Required work
Write out the material below word for word, from the line containing "778) label: Cloudflare" down to the line containing "698, 708, 708)", including both.

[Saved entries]
((

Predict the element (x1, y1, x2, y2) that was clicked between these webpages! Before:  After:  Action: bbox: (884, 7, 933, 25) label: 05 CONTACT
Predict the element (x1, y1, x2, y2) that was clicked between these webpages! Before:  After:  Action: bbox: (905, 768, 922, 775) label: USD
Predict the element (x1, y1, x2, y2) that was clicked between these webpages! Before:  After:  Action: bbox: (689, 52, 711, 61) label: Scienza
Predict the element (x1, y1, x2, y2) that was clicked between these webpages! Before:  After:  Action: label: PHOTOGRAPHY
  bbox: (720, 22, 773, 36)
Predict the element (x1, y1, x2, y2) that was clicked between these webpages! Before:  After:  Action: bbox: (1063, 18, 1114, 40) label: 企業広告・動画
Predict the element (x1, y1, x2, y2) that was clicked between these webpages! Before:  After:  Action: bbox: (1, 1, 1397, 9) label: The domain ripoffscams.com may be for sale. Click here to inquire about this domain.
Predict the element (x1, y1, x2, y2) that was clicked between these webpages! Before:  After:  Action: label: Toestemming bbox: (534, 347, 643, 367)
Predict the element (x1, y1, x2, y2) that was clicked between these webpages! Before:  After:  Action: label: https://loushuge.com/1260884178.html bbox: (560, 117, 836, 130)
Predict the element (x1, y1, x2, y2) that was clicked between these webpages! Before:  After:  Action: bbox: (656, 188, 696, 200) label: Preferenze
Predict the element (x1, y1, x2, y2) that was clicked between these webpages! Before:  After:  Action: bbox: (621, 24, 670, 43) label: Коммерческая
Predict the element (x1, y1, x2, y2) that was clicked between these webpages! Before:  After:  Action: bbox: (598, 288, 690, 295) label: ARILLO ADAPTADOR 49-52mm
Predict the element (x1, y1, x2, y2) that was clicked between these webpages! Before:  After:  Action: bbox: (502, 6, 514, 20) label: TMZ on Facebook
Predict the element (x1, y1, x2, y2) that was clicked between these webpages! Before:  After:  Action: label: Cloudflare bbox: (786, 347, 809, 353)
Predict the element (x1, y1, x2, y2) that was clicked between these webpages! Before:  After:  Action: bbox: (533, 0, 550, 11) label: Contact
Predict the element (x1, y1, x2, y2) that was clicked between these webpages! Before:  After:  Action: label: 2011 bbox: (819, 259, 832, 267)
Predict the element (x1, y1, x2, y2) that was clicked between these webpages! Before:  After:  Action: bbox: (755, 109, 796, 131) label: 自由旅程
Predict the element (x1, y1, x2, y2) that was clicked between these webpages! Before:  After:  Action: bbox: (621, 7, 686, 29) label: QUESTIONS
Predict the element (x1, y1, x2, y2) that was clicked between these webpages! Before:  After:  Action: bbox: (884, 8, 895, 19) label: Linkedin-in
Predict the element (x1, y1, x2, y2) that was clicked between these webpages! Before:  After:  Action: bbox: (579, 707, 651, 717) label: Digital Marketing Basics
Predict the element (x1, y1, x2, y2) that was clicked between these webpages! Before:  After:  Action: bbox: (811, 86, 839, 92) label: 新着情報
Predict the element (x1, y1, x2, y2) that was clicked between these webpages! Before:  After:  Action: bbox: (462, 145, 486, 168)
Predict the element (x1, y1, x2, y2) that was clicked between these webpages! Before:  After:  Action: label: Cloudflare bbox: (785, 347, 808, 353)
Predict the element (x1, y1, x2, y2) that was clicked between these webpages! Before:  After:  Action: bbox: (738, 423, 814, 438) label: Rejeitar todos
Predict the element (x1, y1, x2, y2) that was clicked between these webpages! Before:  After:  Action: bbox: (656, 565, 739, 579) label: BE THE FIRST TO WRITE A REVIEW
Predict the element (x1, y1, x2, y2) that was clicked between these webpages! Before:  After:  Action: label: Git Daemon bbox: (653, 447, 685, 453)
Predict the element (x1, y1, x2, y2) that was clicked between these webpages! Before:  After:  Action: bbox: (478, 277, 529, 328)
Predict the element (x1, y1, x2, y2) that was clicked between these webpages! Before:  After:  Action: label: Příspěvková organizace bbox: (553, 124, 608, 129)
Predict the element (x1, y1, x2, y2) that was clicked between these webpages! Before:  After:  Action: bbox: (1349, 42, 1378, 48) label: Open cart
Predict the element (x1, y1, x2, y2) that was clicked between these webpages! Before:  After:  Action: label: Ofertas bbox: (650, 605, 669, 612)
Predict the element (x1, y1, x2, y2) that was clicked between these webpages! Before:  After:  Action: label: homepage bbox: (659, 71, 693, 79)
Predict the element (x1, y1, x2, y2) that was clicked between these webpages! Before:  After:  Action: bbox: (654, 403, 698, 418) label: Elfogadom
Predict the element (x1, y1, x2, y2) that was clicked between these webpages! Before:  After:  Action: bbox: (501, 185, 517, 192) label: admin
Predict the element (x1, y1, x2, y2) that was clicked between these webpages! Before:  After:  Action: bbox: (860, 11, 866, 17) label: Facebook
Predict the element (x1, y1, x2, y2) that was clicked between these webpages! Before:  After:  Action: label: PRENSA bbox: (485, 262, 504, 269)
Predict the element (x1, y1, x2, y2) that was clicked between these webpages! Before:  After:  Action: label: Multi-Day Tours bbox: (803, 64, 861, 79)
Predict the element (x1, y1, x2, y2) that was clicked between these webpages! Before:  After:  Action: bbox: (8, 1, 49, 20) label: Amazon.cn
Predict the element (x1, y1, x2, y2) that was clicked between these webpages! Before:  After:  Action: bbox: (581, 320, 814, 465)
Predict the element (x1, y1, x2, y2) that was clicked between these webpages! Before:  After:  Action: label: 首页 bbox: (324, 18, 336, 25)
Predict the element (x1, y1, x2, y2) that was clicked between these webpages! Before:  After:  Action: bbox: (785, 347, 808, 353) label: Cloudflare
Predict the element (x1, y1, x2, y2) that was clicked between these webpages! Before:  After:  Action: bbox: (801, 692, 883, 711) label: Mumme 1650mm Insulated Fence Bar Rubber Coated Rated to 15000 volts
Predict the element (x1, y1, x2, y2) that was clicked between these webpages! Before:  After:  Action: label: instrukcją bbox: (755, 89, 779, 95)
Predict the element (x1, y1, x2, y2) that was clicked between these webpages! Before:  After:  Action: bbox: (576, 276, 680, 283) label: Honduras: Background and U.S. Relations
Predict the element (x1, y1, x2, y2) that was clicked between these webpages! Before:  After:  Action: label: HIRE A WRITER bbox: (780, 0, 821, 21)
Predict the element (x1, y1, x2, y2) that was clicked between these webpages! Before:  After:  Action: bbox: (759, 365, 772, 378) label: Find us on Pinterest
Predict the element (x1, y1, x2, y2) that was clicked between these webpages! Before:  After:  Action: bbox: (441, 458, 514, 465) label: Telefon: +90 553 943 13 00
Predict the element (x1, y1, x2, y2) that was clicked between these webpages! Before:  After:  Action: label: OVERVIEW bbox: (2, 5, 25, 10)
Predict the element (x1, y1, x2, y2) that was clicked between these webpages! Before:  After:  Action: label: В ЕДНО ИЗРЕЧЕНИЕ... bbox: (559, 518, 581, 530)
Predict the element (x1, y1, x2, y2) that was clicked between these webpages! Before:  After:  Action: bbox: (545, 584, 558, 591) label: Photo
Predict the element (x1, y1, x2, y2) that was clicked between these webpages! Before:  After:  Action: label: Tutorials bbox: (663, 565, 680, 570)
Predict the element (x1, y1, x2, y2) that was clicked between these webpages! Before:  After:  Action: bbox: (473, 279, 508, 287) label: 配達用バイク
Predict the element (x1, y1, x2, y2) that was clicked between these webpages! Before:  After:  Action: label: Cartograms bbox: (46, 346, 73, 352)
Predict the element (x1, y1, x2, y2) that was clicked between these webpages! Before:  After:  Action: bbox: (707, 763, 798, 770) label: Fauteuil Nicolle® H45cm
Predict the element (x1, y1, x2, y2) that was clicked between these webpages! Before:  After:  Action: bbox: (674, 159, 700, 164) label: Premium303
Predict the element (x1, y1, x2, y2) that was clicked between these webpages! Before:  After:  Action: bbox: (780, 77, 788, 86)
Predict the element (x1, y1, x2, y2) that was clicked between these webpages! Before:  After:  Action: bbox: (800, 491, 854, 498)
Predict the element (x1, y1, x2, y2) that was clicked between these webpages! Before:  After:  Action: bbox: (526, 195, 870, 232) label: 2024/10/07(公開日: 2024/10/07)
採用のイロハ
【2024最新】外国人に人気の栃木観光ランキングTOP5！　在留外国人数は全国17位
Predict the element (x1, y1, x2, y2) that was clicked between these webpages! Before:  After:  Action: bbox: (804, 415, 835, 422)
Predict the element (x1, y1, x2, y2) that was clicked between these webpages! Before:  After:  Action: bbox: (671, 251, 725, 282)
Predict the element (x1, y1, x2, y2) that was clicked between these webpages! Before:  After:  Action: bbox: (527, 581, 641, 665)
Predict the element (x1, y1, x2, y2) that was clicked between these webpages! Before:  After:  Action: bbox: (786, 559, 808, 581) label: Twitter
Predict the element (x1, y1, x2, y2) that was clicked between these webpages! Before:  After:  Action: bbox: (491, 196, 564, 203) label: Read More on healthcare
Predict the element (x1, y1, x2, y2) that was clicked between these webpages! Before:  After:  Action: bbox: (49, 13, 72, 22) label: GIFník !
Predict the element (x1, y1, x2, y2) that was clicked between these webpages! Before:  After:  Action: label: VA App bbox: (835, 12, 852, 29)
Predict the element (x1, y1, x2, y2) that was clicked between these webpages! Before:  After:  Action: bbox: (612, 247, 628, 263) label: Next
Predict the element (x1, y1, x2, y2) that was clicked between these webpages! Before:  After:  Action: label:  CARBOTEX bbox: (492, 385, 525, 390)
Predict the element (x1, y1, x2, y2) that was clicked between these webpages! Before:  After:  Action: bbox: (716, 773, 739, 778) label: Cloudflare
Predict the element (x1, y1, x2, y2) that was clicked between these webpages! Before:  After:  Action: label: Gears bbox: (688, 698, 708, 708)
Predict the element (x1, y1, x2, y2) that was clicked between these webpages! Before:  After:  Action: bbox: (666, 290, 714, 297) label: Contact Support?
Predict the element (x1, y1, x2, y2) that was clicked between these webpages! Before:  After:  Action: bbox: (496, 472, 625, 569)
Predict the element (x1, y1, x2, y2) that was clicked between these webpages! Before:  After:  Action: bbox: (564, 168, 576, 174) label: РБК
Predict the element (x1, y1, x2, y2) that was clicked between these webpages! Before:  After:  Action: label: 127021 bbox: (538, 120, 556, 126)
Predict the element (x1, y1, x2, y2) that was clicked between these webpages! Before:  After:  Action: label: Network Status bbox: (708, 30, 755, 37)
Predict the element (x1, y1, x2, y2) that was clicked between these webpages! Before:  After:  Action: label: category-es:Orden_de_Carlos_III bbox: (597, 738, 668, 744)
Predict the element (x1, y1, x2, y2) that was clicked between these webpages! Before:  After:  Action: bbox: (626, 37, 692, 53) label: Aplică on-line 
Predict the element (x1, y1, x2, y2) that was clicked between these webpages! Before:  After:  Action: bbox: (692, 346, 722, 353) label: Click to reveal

))

Worked solution
Predict the element (x1, y1, x2, y2) that was clicked between these webpages! Before:  After:  Action: bbox: (716, 773, 739, 778) label: Cloudflare
Predict the element (x1, y1, x2, y2) that was clicked between these webpages! Before:  After:  Action: label: Gears bbox: (688, 698, 708, 708)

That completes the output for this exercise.